==== Text block ====

The Westport District Master Plan was approved by the Kansas City Council Thursday and its sponsor plans to quickly add teeth to what’s now an advisory policy by enacting an overlay district that would restrict building heights along its core streets.

Councilwoman Kathryn Shields, who’s district includes Westport, intends to introduce legislation to establish a special overlay district that would include restricting building heights to three stories along Westport Road and Pennsylvania Avenue.

At an earlier hearing by the Council Planning, Zoning and Economic Development Committee, Shields praised the work of the Westport steering committee that recommended the master plan.

“I think it’s really going to provide a lot of clarity to future decisions the Council is asked to make,” she said.

In a follow-up interview, Shields said she would like to have an overlay district, which would have the same power as a rezoning, approved by the Council by the end of the year.

==== Material ====

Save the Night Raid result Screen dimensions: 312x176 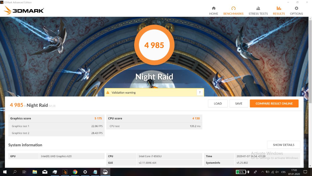tap(238, 104)
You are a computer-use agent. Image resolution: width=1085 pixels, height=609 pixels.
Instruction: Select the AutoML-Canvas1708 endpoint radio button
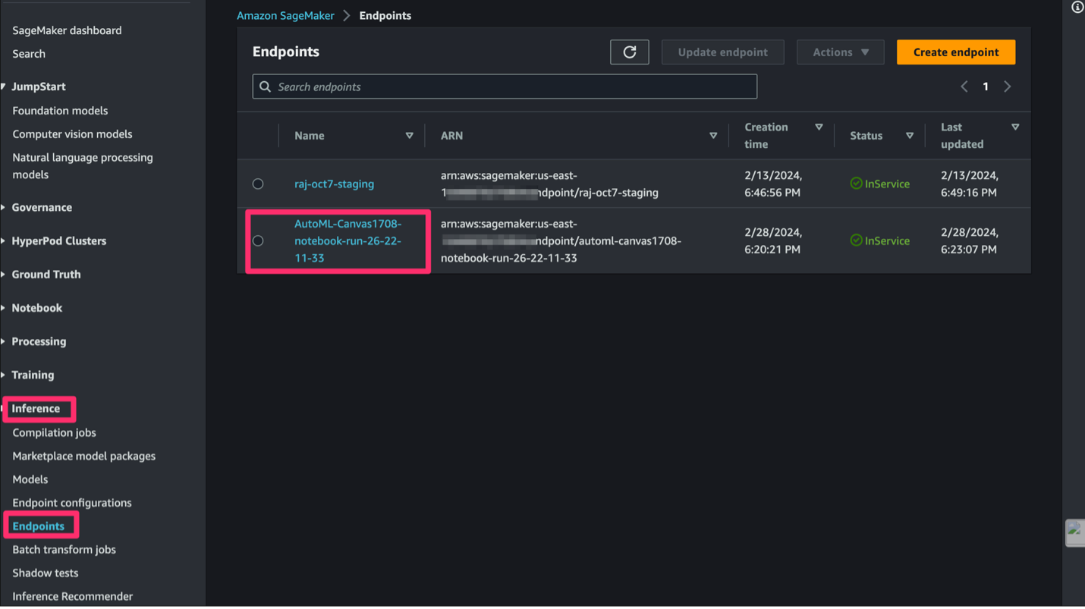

====

▶ [Task set]
**1)** According to the Westport District Master Plan article, what height limit would the proposed overlay district place on buildings along Westport Road and Pennsylvania Avenue?
**2)** Extend the Westport District Master Plan article beyond its final sentence.

▶ [Task answers]
**1)** Three stories.

**2)**
It will require the details to be worked out by the steering committee and a separate vote by the Council.

The Westport master plan is expected to be the foundation for proposed regulations that would limit development height on Westport Road and Pennsylvania Avenue to three stories. (Image from Gould Evans)

In other Westport news, Denver-based Atomic Provisions announced its purchasing the historic City Ice Building at 4141 Mill St. near 41st and Pennsylvania and is locating a bar, restaurant, pizzeria and ice cream shop there.

According to its release, Atomic Provisions is planning:

–Atomic Cowboy, described as serving inventive cocktails, craft beer and wine.

–Denver Biscuit Company, described as an award-winning, Southern-style purveyor of gourmet biscuit sandwiches and biscuit entrées. Its hours will be 8 a.m. to 2 p.m. weekdays and until 3 p.m. on weekends.

–Fat Sully’s, described as a hand-tossed, New York style pizzeria. Its hours will be from 11 a.m. to 2 a.m. every day with a walk-up window open until 3 a.m. on Friday and Saturday.

–Frozen Gold, described as gourmet-style ice cream with specialty toppings. Its hours will be 11:30 a.m. to 9 p.m. Sunday through Thursday, and 11:30 a.m. to 10 p.m. Fridays and Saturdays.

The Westport District Master Plan is in response to concerns two years ago over two large apartment proposals and follows 18 months of work by a steering committee representing key Westport constituencies. It was prepared by Gould Evans.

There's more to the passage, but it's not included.